BETANEWS.ID, PATI – Bencana banjir rob mengancam sejumlah wilayah pesisir di Kabupaten Pati yang berada di sepanjang pantai utara. Kondisi ini seperti banjir rob yang melanda Desa Tunggulsari, Kecamatan Tayu, Pati, selama 20 hari lebih ini.
Hal tersebut diungkapkan oleh Kepala Pelaksana Harian (Kalakhar) Badan Penanggulangan Bencana Daerah (BPBD) Pati, Martinus Budi Prasetya. Menurutnya, ancaman banjir rob ini bisa saja terjadi karena sejumlah faktor.

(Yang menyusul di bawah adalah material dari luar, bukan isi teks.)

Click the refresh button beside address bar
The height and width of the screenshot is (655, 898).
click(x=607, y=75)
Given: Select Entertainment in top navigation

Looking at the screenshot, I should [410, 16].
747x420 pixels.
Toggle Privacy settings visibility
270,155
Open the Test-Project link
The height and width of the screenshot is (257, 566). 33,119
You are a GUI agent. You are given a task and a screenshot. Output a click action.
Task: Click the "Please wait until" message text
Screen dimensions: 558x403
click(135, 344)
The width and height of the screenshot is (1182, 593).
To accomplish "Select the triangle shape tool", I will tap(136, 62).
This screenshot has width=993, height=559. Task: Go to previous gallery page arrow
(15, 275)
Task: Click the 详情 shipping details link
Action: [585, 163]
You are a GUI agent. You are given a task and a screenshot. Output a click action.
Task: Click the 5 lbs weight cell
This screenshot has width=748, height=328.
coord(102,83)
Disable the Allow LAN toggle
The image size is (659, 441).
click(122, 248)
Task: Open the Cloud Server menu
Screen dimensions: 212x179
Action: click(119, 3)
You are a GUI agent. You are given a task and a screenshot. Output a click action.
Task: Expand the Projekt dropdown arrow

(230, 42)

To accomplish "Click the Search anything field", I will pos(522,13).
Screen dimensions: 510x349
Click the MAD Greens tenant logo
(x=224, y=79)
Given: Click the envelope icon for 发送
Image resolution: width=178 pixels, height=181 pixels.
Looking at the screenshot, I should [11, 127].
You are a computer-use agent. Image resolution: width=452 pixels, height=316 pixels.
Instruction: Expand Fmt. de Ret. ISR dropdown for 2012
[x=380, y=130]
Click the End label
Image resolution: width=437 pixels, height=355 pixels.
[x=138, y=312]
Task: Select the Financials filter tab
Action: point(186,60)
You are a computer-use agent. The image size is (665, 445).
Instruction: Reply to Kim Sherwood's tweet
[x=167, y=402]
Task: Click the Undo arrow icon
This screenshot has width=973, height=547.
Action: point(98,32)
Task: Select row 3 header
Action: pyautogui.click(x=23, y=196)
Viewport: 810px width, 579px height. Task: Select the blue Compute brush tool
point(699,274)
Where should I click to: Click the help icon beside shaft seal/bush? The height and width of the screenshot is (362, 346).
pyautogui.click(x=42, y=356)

Baca Juga: DKKP Jepara Terjunkan Puluhan Anggota Pantau Pemotongan Hewan Kurban Selama Empat Hari
“Rob juga menjadi ancaman seperti yang terjadi di Tunggulsari Tayu. Karena air kiriman dari atas tidak masuk ke laut karena di laut ada peningkatan pemurkaan tinggi air laut atau kita kenal dengan banjir pesisir atau rob. Jadi permasalahannya komplek. Hujan masih tinggi di wilayah gunung, di sini lain ancaman bencana rob masih ada di pantai utara Pati,” ujarnya.
Martinus menjelaskan, rob mengancam sejumlah wilayah mulai dari Kecamatan Batangan hingga Dukuhseti. Bencana itu pun diprediksi bisa terjadi kapan saja.
“Rob potensinya tetap. Dari mulai Cangaan ( Batangan) sampai Puncel (Dukuhseti) . Itu ada potensi bahaya rob. Jadi sewaktu-waktu air laut di pantai utara Pati, panjang kita sampai 60 kilometer, panjang garis pantai kita, itu baik untuk waspada bahaya rob ini,” ungkapnya.
Menurutnya, bencana rob perlu diwaspadai. Mengingat dampaknya sangat serius. Seperti yang terjadi di Desa Tunggulsari yang mengakibatkan ratusan hektar tambak terendam.
“Karena ini kerugiannya luar biasa. Seperti di Tunggulsari kemarin itu Pak Inggi melaporkan budidaya ikan nila salin yang sudah berjalan akhirnya musnah karena waktu banjir kiriman air dari arah gunung ini. Sampai miliaran kerugiannya,” ujarnya.
Baca Juga: Selama Lima Bulan, Target Investasi Jepara Baru Terealisasi 29,69 Persen
Menindaklanjuti ancaman rob ini, lanjut Martinus, perlu tindakan antisipasi bersama. Salah satunya lewat penanaman Mangrove.
“Antisipasi ke depan harus bersama-sama, tidak hanya BPBD, tapi juga dengan OPD yang lain. Karena rob, resiko pengurangan bahaya pengurangan rob ini bisa kita usahakan lewat tanaman Mangrove di sepanjang pantai utara,” pungkasnya.